Right and wrong were not taught in bullet points but through the tools of story.
That’s why the Bible not just a set of doctrines, self-help tips, or instructions for living… it is primarily the beautiful narrative of God loving, pursuing, and ultimately redeeming his people. It stretches from the beginning of time, across our lives and into the future.
Christianity was hurt badly by the Modern Era, the age we just passed through, where truth was thought to be found best in principles and propositions. The mind became central, not the heart, and we lost God’s great story for a handful of rules and regulations.
While these can be helpful, they are not real life. Life is a story, after all. That’s how it comes to us. But like a movie we’ve arrived at forty minutes late, life doesn’t make sense until we understand the rest of the Story.
By reading the Bible as story you have a unique opportunity to take a look at how God used some very ordinary and even messed up people in his grand narrative of redemption. These are stories filled with heroes and villains, love and betrayal, compassion and war. They have the power to show us things about ourselves, about God, and about His story.
Chesterton wrote that if we experience life as a story, there must be a story-teller.
God, the great story-teller, continues to write His story and desires us to find ourselves in it, discovering who we are and why we are here. "What is my role in this story?" This is one of the most important questions we could ever ask. Finding that is finding the secret to your life!

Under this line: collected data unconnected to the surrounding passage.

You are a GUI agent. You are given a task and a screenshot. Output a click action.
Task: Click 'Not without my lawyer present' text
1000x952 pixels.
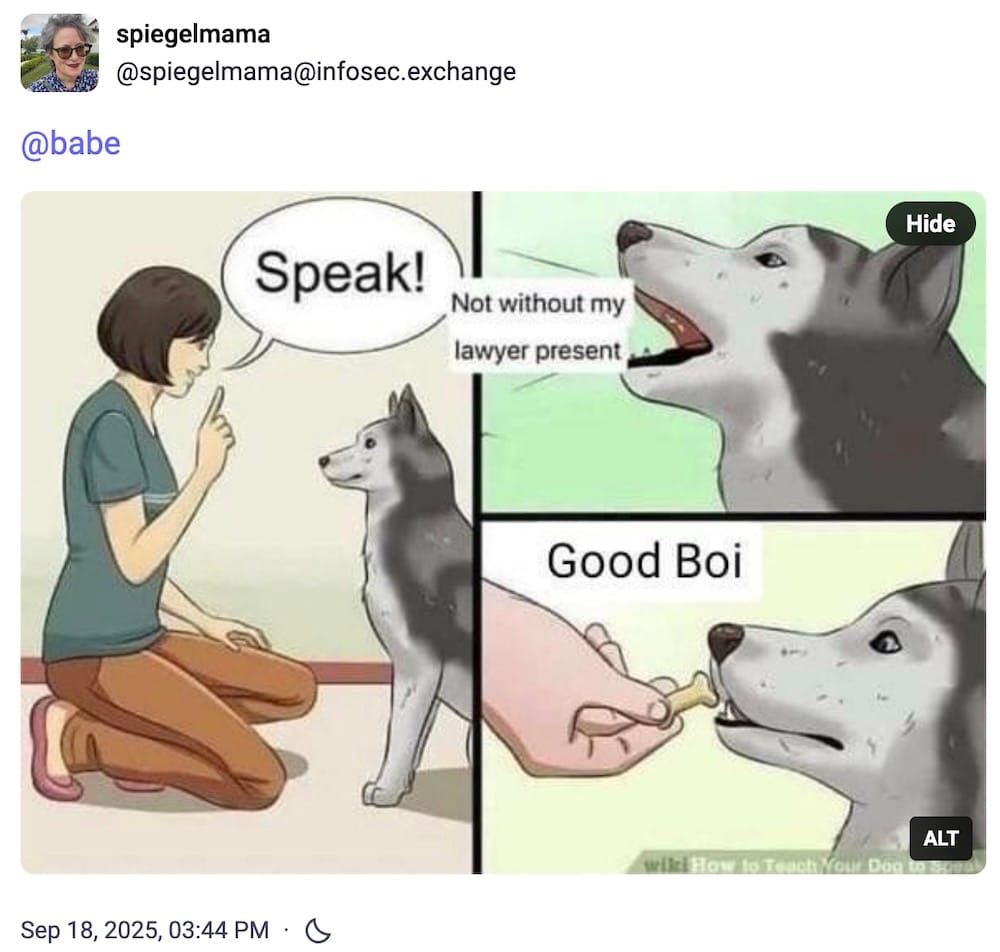538,327
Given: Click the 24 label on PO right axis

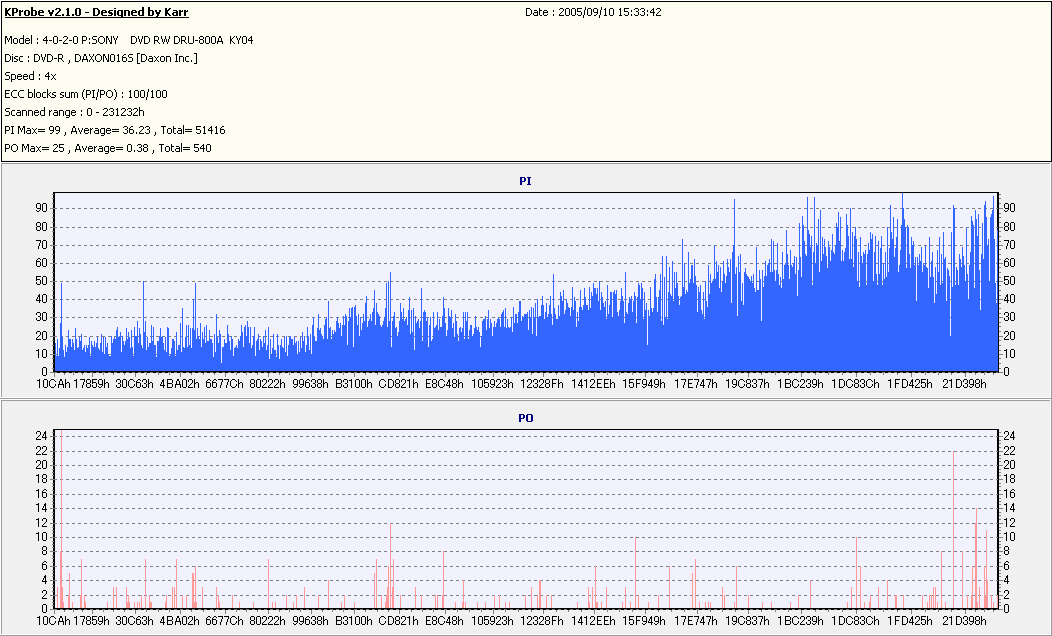Looking at the screenshot, I should coord(1009,436).
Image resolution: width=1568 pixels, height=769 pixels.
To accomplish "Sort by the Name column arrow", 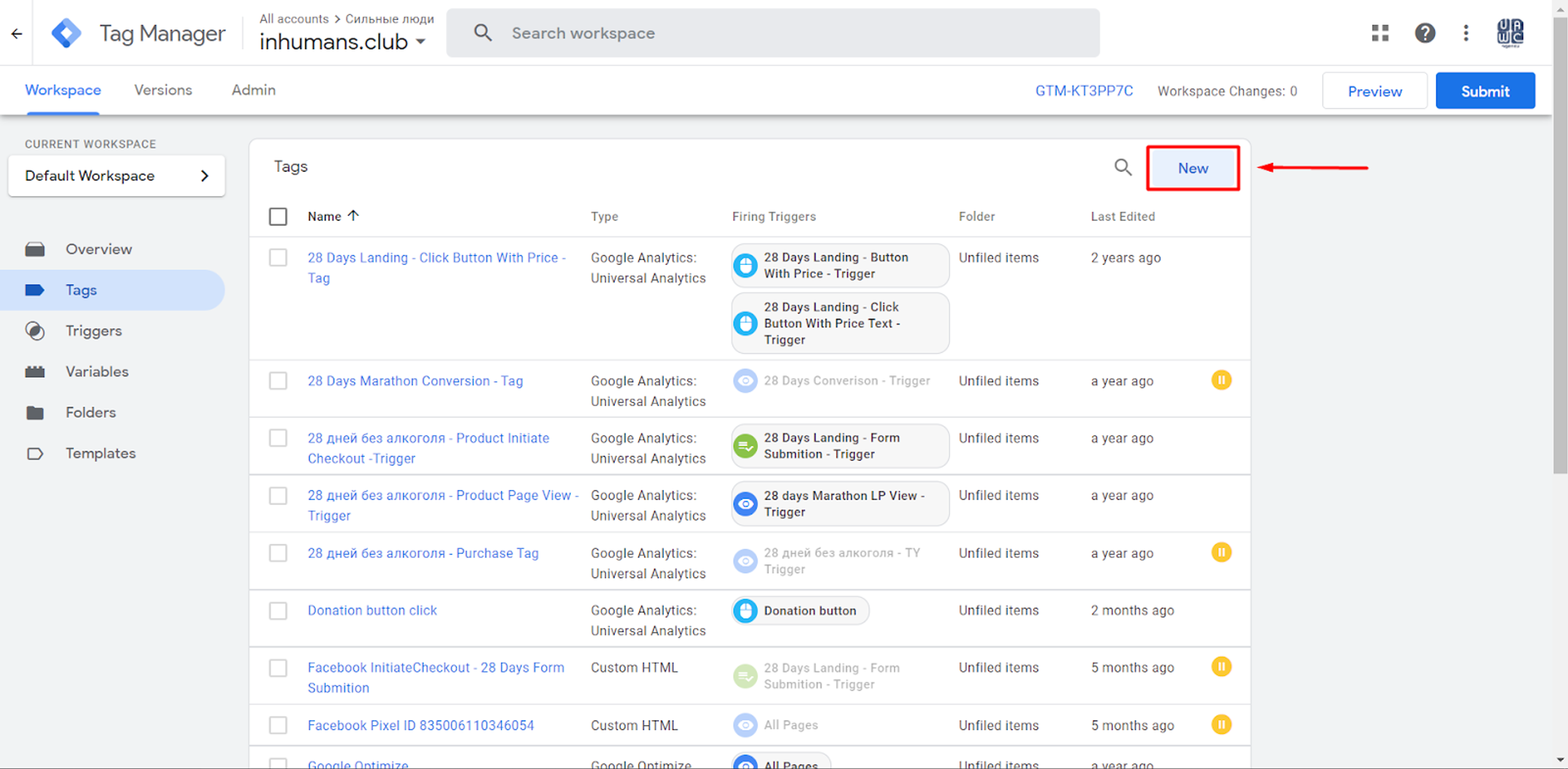I will (x=353, y=216).
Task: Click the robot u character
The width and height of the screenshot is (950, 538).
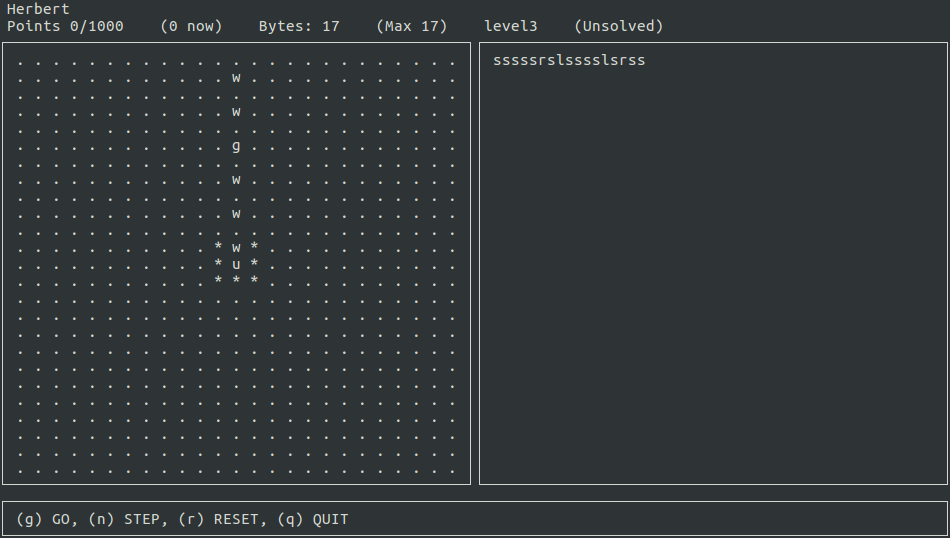Action: pyautogui.click(x=236, y=264)
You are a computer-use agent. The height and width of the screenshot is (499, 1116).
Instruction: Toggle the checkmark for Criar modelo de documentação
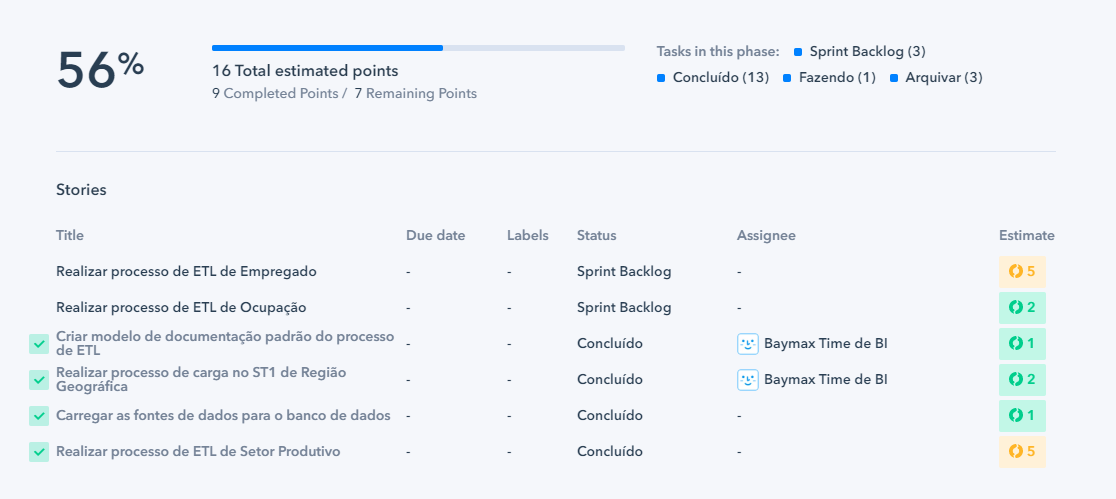[x=39, y=344]
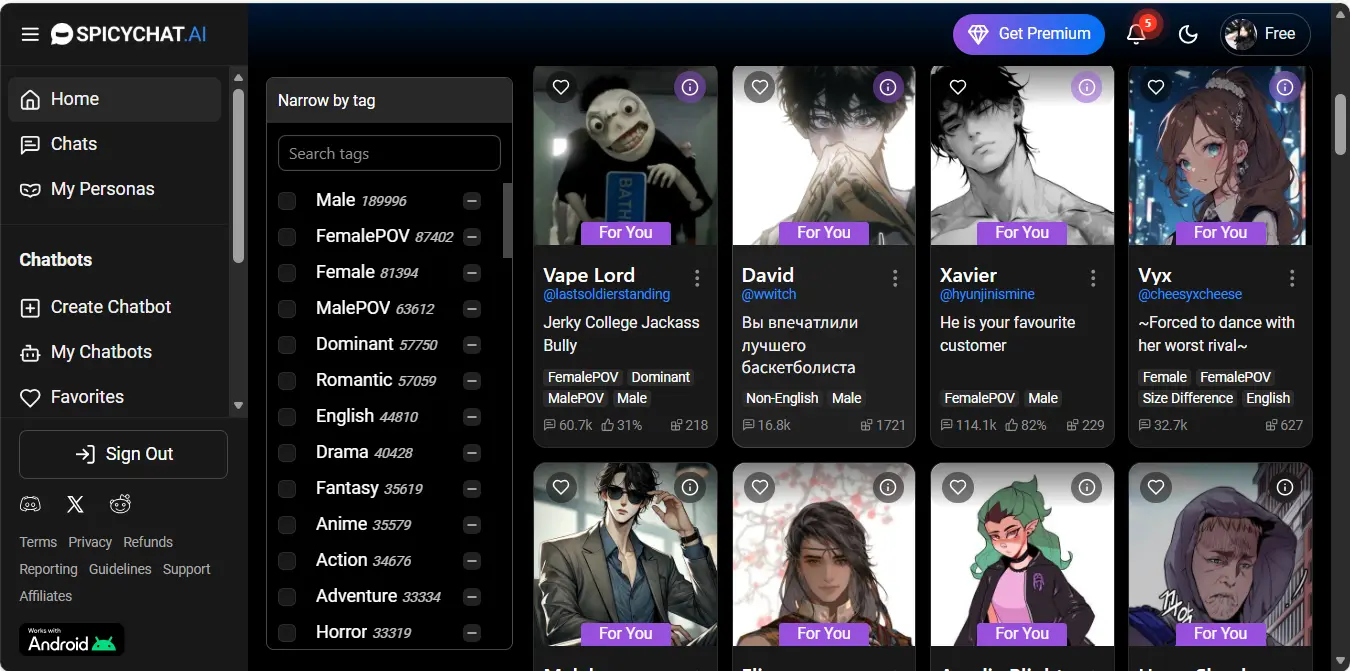The image size is (1350, 671).
Task: Open the hamburger menu next to SpicyChat logo
Action: click(x=30, y=34)
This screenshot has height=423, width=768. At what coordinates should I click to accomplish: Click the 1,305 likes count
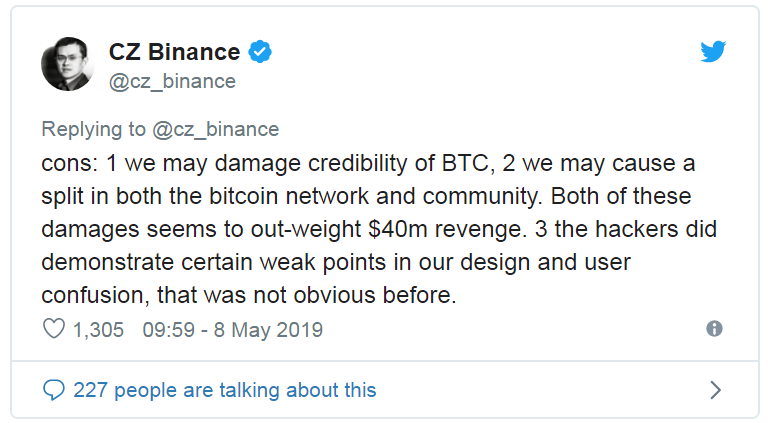tap(99, 329)
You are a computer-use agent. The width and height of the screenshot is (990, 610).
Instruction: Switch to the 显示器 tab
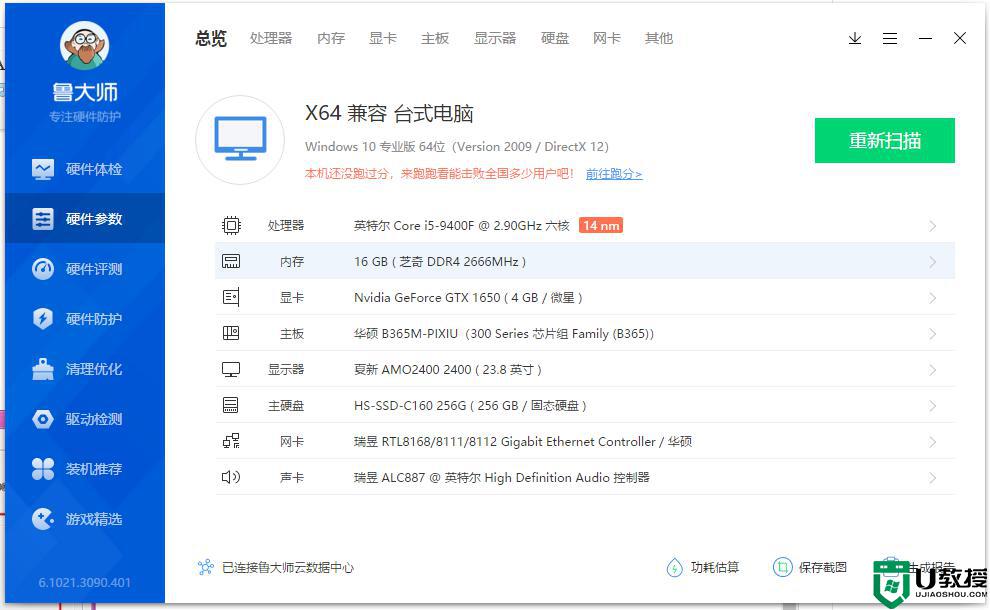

Awesome topic! I think each of us needs a deeper appreciation for God's Word and how powerful and life-giving it is. I know I too often take for granted that I have NUMEROUS copies and translations of the Bible accessible to me at any time.
Knock it out the park!
Good stuff, Paul. We actually offer a 3-week small group every year called The Story to help people understand the Bible in that way. We encourage people to see their lives against the backdrop of Scripture.
Hey Chris- I hear ya!
I agree, this isa great topic. Just to add my two cents from the prospective of one coming to Christianity with fresh eyes through the lense of recovery. I think a great topic to weave into "How to read the Bible," is "how to read the Bible with out flogging oneself!"